一応俺が事前に注意するように説明すると知り合いのハンター達は情報を補足するように話し合う。


「だから正規兵を2000名、俺らの後ろから連れて来てもらえる?」

「分かった。アッチの砦の門が開き次第傭兵達と共に突撃しよう」

「じゃあ行くぞ!出撃する!」

「「「おおー!!」」」


俺は正規兵の指揮を任せてあるハンターに確認を取った後に号令をかけ、入って来た場所とは反対の門から三番目の砦へと向かう事に。



…敵の伏兵に警戒しながら山岳地帯を移動する事、約三時間後。



「…うーん…敵もなかなかやりおる」

「これ以上近づくと敵の矢の射程圏内に入るんじゃないか?」


高台の崖に築かれた砦を見上げながら俺が呟くと知り合いのハンターが矢の飛距離を予想するように告げてくる。


「道が二つしかない上にコッチ側からは狭くて曲がりくねってるから砦に着くまでの間、恰好の的になるのが辛い…あと一つの道は砦の反対側だし」

「…どうする?」

「どうもこうもここまで来たんだから行くしかないでしょ」

「…確かに」

「それもそうだ」


敵の地形を生かした築城に俺が作戦を考えながら言うと知り合いのハンターが確認するので、俺は面倒くせー…と思いながらため息を吐いて返すと他のハンター達が同意した。


「とりあえず俺はあの崖の上から敵の拠点内に侵入して門を開けて来るけど…何人かはなんとか門に近づいて外側の兵を片付けて来てくれない?」

「分かった。
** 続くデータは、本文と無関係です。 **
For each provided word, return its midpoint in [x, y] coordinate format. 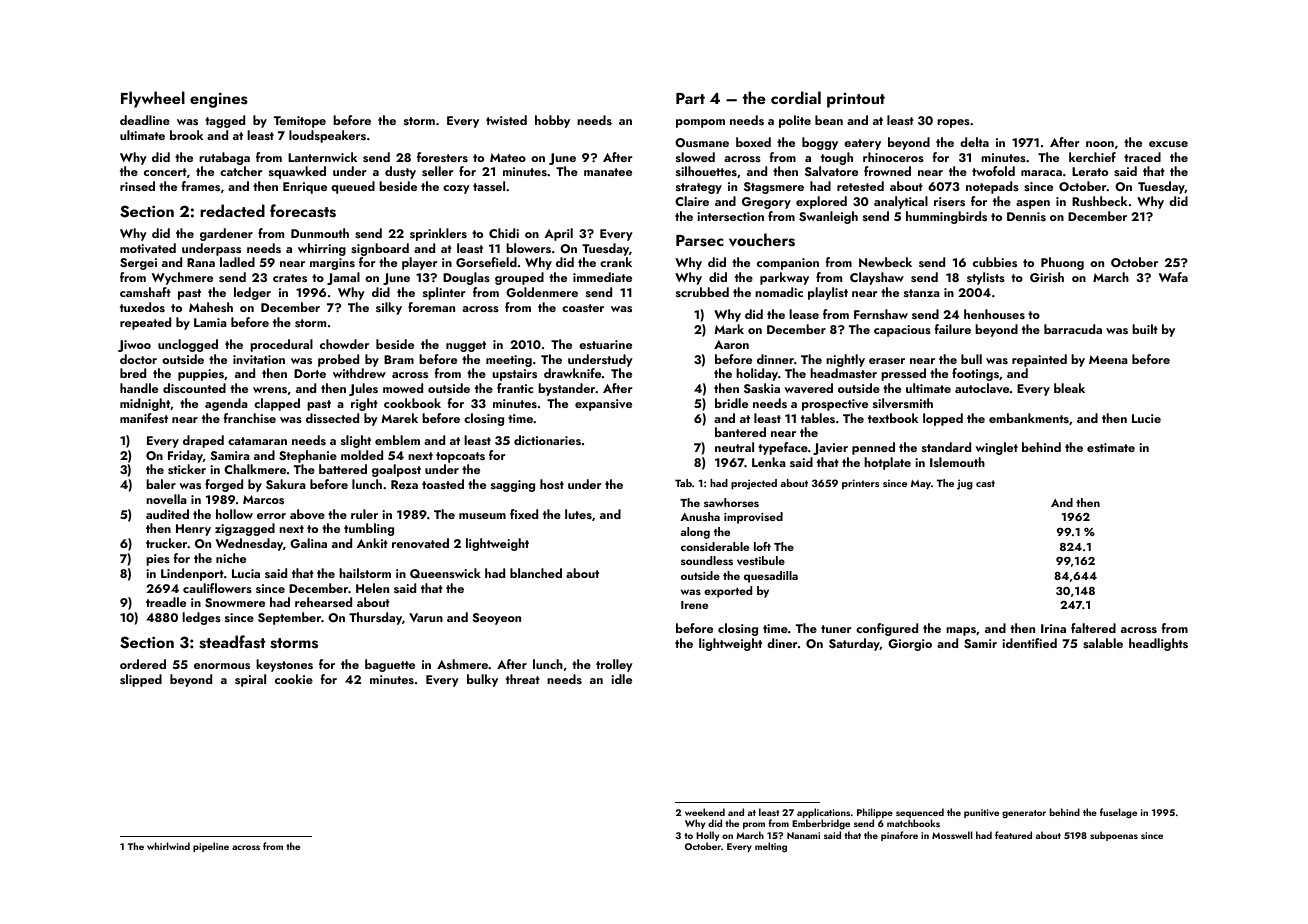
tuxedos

盾を持てばなんとかなるだろう」

「俺も行こう」

「では私も」

「…傭兵達や正規兵を指揮する人を最低二人はココに残して置いてね?」


俺が自分の行動を伝えてお願いすると知り合いのハンター達はみんな志願してくるので軽く釘を刺すように指示してその場を離れる。


「…さて、ロッククライミングの時間だ」


俺は敵の拠点の後ろを取れそうな崖へと移動して変化魔法で手をゴブリンの爪に変え…


壁に指を突き刺すようにしながら急いで壁を登った。


そして敵の拠点の後ろまで移動して変化魔法で分身する。


「「んじゃ、行きますか」」


俺と分身の俺は同時に呟き、スライム化してから直ぐに十数メートル下の敵の拠点に向かって飛び降りた。


「な…!?敵襲ー!!」

「敵が侵入したぞ!鐘を鳴らせ!」

「「ははは、少し遅かったね」」


砦の中に着地してスライム化を解くと近くにいた巡回中であろう敵兵が叫び、他の兵も二人の俺に気づいて叫ぶが笑いながら素手で殴って気絶させる。


「俺は門」

「俺は上の弓兵の撹乱」


俺が分身の俺に鉄の棒を渡してあと一つの鉄の棒を取り出しながら自分の役目を選ぶと、分身の俺が残りの役目を引き受けるので俺らはその場で別れて行動を開始した。 


「門が開けられた!!早く閉めさせろ!!」

「敵が登って来ている!注意しろ!」

「門に戦力を集めろ!」

「上の敵に戦力を集めろ!」


…流石に俺が二人になって暴れてるので敵兵達は右往左往で混乱状態に陥っていて…


「突撃ぃ!」

「門が開いてるぞー!」


その隙に傭兵部隊や正規兵の部隊が砦内へと流れ込んでくる。